== THE EXERCISE ==
Recast every row below as a numbered list, dropping any blank lines.

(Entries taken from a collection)
☆ ☆ ☆ ☆ ☆ ☆ ☆

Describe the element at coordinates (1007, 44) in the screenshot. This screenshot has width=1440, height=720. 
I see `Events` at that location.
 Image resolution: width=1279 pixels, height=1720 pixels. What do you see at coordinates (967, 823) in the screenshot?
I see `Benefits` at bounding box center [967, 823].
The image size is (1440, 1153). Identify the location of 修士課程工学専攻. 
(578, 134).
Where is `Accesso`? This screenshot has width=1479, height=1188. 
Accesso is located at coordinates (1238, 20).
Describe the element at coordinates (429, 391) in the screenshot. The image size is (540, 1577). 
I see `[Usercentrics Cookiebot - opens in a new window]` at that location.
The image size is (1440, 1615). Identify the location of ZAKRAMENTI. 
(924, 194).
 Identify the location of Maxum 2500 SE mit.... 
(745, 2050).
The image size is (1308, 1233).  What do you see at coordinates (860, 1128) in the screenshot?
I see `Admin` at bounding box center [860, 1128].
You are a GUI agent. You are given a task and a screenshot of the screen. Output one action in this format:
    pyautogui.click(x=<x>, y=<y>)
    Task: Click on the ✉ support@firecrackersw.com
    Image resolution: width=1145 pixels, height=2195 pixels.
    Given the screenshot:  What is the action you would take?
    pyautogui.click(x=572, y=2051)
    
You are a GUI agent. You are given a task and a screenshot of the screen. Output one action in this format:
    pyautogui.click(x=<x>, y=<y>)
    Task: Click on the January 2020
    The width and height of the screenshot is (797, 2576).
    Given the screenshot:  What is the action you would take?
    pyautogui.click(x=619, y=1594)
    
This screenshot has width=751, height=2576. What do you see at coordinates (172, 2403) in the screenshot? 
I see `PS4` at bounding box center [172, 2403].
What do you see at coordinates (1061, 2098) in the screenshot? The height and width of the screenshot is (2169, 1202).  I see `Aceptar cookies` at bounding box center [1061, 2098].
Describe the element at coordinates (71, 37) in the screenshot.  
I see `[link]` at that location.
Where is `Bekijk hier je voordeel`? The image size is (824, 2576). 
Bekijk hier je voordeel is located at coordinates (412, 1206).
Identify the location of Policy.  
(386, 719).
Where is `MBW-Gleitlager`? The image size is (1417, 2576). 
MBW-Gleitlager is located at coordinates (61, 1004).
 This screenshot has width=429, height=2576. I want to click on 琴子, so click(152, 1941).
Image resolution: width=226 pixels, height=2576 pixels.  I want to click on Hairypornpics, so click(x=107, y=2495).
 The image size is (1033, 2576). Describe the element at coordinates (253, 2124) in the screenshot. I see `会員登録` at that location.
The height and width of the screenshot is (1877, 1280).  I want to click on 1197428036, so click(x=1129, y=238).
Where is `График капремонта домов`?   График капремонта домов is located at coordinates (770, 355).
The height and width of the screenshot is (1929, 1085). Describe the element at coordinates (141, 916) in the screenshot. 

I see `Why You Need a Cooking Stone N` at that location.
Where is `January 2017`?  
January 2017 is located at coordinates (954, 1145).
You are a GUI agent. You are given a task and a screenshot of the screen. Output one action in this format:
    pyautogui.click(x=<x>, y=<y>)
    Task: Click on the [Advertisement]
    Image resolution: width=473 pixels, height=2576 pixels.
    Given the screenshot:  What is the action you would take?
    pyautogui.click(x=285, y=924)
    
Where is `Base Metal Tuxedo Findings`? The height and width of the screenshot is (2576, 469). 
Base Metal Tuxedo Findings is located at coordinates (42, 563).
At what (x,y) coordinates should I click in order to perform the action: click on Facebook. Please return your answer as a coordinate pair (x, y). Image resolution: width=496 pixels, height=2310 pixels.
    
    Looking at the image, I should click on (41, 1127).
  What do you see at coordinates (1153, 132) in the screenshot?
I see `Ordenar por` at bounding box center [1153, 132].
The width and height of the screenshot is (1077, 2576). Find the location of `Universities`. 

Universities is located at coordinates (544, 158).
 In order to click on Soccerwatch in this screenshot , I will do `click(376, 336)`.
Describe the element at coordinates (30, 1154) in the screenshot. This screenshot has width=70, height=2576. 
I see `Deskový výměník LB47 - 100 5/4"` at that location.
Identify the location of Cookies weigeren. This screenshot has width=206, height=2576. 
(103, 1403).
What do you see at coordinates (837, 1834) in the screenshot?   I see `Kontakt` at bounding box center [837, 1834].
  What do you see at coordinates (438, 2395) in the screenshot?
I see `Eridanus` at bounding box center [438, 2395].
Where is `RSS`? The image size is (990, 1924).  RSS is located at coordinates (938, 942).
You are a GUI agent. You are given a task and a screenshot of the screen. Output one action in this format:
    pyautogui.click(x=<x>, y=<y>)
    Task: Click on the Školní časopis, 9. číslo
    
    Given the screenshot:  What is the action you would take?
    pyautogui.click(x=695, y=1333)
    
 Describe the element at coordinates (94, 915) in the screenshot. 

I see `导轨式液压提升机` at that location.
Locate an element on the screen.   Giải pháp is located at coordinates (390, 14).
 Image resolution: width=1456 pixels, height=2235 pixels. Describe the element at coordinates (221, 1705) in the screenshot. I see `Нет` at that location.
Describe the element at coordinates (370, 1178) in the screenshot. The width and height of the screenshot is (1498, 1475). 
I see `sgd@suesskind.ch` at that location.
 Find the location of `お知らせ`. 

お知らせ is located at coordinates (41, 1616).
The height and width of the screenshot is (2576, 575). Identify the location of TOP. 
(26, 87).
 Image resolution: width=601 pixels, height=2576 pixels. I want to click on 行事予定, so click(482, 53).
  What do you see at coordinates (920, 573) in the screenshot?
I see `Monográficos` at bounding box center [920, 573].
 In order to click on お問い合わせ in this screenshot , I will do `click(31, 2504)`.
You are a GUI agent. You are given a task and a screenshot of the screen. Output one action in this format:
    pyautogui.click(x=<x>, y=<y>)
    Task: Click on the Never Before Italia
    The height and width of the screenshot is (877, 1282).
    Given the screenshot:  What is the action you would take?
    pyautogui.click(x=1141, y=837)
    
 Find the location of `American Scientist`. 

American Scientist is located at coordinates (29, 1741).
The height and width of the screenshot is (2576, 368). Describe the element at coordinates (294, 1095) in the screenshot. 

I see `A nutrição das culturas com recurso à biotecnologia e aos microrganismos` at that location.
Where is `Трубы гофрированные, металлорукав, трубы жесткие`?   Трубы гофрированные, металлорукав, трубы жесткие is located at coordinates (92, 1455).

☆ ☆ ☆ ☆ ☆ ☆ ☆

== RESULT FOR THIS EXERCISE ==
1. Describe the element at coordinates (1007, 44) in the screenshot. This screenshot has width=1440, height=720. 
2. I see `Events` at that location.
3.  Image resolution: width=1279 pixels, height=1720 pixels. What do you see at coordinates (967, 823) in the screenshot?
4. I see `Benefits` at bounding box center [967, 823].
5. The image size is (1440, 1153). Identify the location of 修士課程工学専攻. 
6. (578, 134).
7. Where is `Accesso`? This screenshot has width=1479, height=1188. 
8. Accesso is located at coordinates (1238, 20).
9. Describe the element at coordinates (429, 391) in the screenshot. The image size is (540, 1577). 
10. I see `[Usercentrics Cookiebot - opens in a new window]` at that location.
11. The image size is (1440, 1615). Identify the location of ZAKRAMENTI. 
12. (924, 194).
13.  Identify the location of Maxum 2500 SE mit.... 
14. (745, 2050).
15. The image size is (1308, 1233).  What do you see at coordinates (860, 1128) in the screenshot?
16. I see `Admin` at bounding box center [860, 1128].
17. You are a GUI agent. You are given a task and a screenshot of the screen. Output one action in this format:
18.     pyautogui.click(x=<x>, y=<y>)
19.     Task: Click on the ✉ support@firecrackersw.com
20.     Image resolution: width=1145 pixels, height=2195 pixels.
21.     Given the screenshot:  What is the action you would take?
22.     pyautogui.click(x=572, y=2051)
23. You are a GUI agent. You are given a task and a screenshot of the screen. Output one action in this format:
24.     pyautogui.click(x=<x>, y=<y>)
25.     Task: Click on the January 2020
26.     The width and height of the screenshot is (797, 2576).
27.     Given the screenshot:  What is the action you would take?
28.     pyautogui.click(x=619, y=1594)
29. This screenshot has width=751, height=2576. What do you see at coordinates (172, 2403) in the screenshot? 
30. I see `PS4` at bounding box center [172, 2403].
31. What do you see at coordinates (1061, 2098) in the screenshot? The height and width of the screenshot is (2169, 1202).  I see `Aceptar cookies` at bounding box center [1061, 2098].
32. Describe the element at coordinates (71, 37) in the screenshot.  
33. I see `[link]` at that location.
34. Where is `Bekijk hier je voordeel`? The image size is (824, 2576). 
35. Bekijk hier je voordeel is located at coordinates (412, 1206).
36. Identify the location of Policy.  
37. (386, 719).
38. Where is `MBW-Gleitlager`? The image size is (1417, 2576). 
39. MBW-Gleitlager is located at coordinates (61, 1004).
40.  This screenshot has width=429, height=2576. I want to click on 琴子, so click(152, 1941).
41. Image resolution: width=226 pixels, height=2576 pixels.  I want to click on Hairypornpics, so click(x=107, y=2495).
42.  The image size is (1033, 2576). Describe the element at coordinates (253, 2124) in the screenshot. I see `会員登録` at that location.
43. The height and width of the screenshot is (1877, 1280).  I want to click on 1197428036, so click(x=1129, y=238).
44. Where is `График капремонта домов`?   График капремонта домов is located at coordinates (770, 355).
45. The height and width of the screenshot is (1929, 1085). Describe the element at coordinates (141, 916) in the screenshot. 
46. I see `Why You Need a Cooking Stone N` at that location.
47. Where is `January 2017`?  
48. January 2017 is located at coordinates (954, 1145).
49. You are a GUI agent. You are given a task and a screenshot of the screen. Output one action in this format:
50.     pyautogui.click(x=<x>, y=<y>)
51.     Task: Click on the [Advertisement]
52.     Image resolution: width=473 pixels, height=2576 pixels.
53.     Given the screenshot:  What is the action you would take?
54.     pyautogui.click(x=285, y=924)
55. Where is `Base Metal Tuxedo Findings`? The height and width of the screenshot is (2576, 469). 
56. Base Metal Tuxedo Findings is located at coordinates (42, 563).
57. At what (x,y) coordinates should I click in order to perform the action: click on Facebook. Please return your answer as a coordinate pair (x, y). Image resolution: width=496 pixels, height=2310 pixels.
58.     Looking at the image, I should click on (41, 1127).
59.   What do you see at coordinates (1153, 132) in the screenshot?
60. I see `Ordenar por` at bounding box center [1153, 132].
61. The width and height of the screenshot is (1077, 2576). Find the location of `Universities`. 
62. Universities is located at coordinates (544, 158).
63.  In order to click on Soccerwatch in this screenshot , I will do `click(376, 336)`.
64. Describe the element at coordinates (30, 1154) in the screenshot. This screenshot has width=70, height=2576. 
65. I see `Deskový výměník LB47 - 100 5/4"` at that location.
66. Identify the location of Cookies weigeren. This screenshot has width=206, height=2576. 
67. (103, 1403).
68. What do you see at coordinates (837, 1834) in the screenshot?   I see `Kontakt` at bounding box center [837, 1834].
69.   What do you see at coordinates (438, 2395) in the screenshot?
70. I see `Eridanus` at bounding box center [438, 2395].
71. Where is `RSS`? The image size is (990, 1924).  RSS is located at coordinates (938, 942).
72. You are a GUI agent. You are given a task and a screenshot of the screen. Output one action in this format:
73.     pyautogui.click(x=<x>, y=<y>)
74.     Task: Click on the Školní časopis, 9. číslo
75.     Given the screenshot:  What is the action you would take?
76.     pyautogui.click(x=695, y=1333)
77.  Describe the element at coordinates (94, 915) in the screenshot. 
78. I see `导轨式液压提升机` at that location.
79. Locate an element on the screen.   Giải pháp is located at coordinates (390, 14).
80.  Image resolution: width=1456 pixels, height=2235 pixels. Describe the element at coordinates (221, 1705) in the screenshot. I see `Нет` at that location.
81. Describe the element at coordinates (370, 1178) in the screenshot. The width and height of the screenshot is (1498, 1475). 
82. I see `sgd@suesskind.ch` at that location.
83.  Find the location of `お知らせ`. 
84. お知らせ is located at coordinates (41, 1616).
85. The height and width of the screenshot is (2576, 575). Identify the location of TOP. 
86. (26, 87).
87.  Image resolution: width=601 pixels, height=2576 pixels. I want to click on 行事予定, so click(482, 53).
88.   What do you see at coordinates (920, 573) in the screenshot?
89. I see `Monográficos` at bounding box center [920, 573].
90.  In order to click on お問い合わせ in this screenshot , I will do `click(31, 2504)`.
91. You are a GUI agent. You are given a task and a screenshot of the screen. Output one action in this format:
92.     pyautogui.click(x=<x>, y=<y>)
93.     Task: Click on the Never Before Italia
94.     The height and width of the screenshot is (877, 1282).
95.     Given the screenshot:  What is the action you would take?
96.     pyautogui.click(x=1141, y=837)
97.  Find the location of `American Scientist`. 
98. American Scientist is located at coordinates (29, 1741).
99. The height and width of the screenshot is (2576, 368). Describe the element at coordinates (294, 1095) in the screenshot. 
100. I see `A nutrição das culturas com recurso à biotecnologia e aos microrganismos` at that location.
101. Where is `Трубы гофрированные, металлорукав, трубы жесткие`?   Трубы гофрированные, металлорукав, трубы жесткие is located at coordinates (92, 1455).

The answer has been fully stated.